How RVUs Drive the Big Lie

RVUs measure the value of healthcare services based on how much time, effort, and skill a task requires. The more services a provider delivers, the more RVUs they generate—and the more money the healthcare organization makes. But the RVU system rewards volume, not outcomes. And that incentive is reshaping the way healthcare works, especially in primary care.

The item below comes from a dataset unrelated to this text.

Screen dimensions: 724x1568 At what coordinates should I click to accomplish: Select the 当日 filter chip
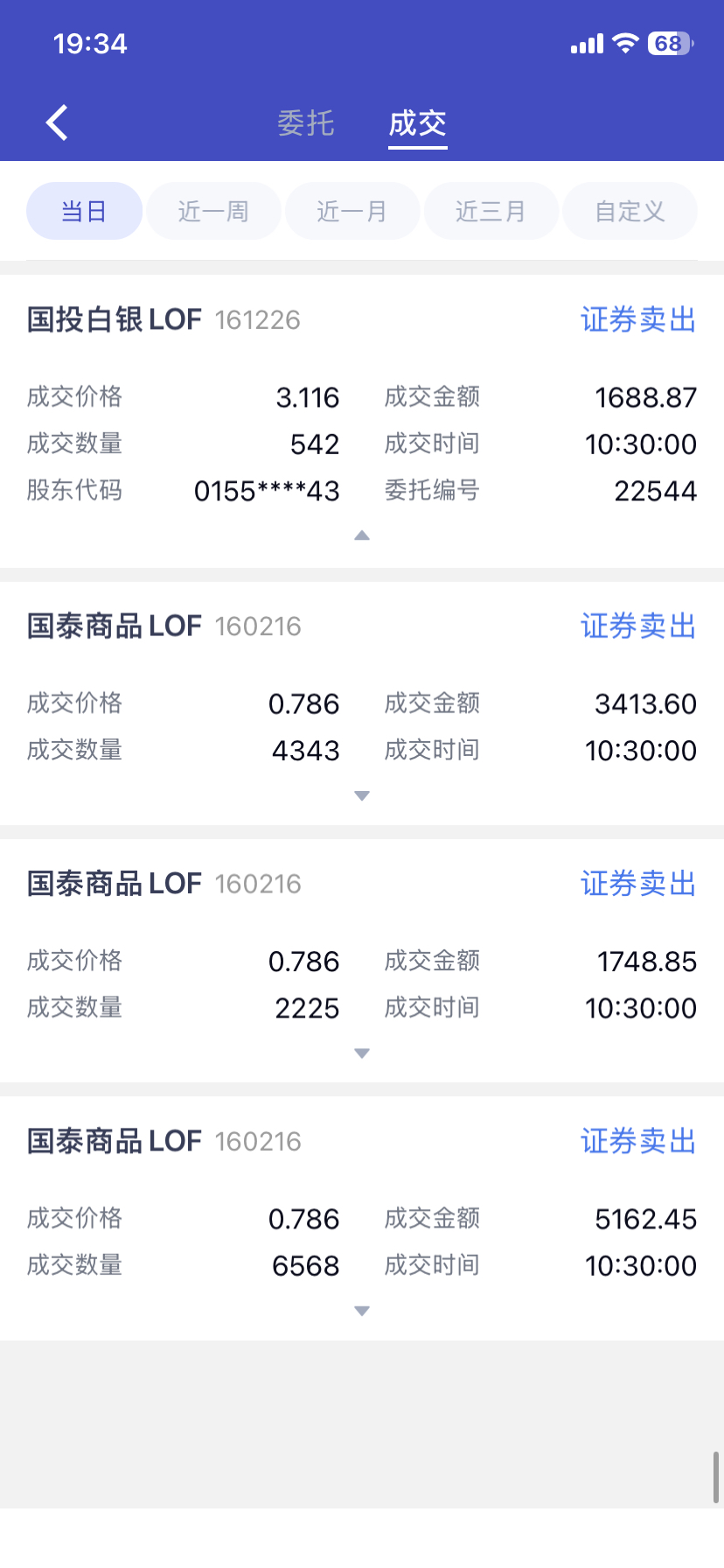point(84,211)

Primary care clinics are under pressure to prioritize routine, scheduled visits like annual physicals and preventive care screenings—because these visits are predictable and easier to manage. But acute patient needs—like sick visits, chronic disease flare-ups, or complex care management—pay less. As a result, primary care becomes less accessible when patients need it most. Many patients are told they can’t get a same-day appointment with their primary care provider, forcing them to turn to urgent care clinics or retail health centers to address immediate needs.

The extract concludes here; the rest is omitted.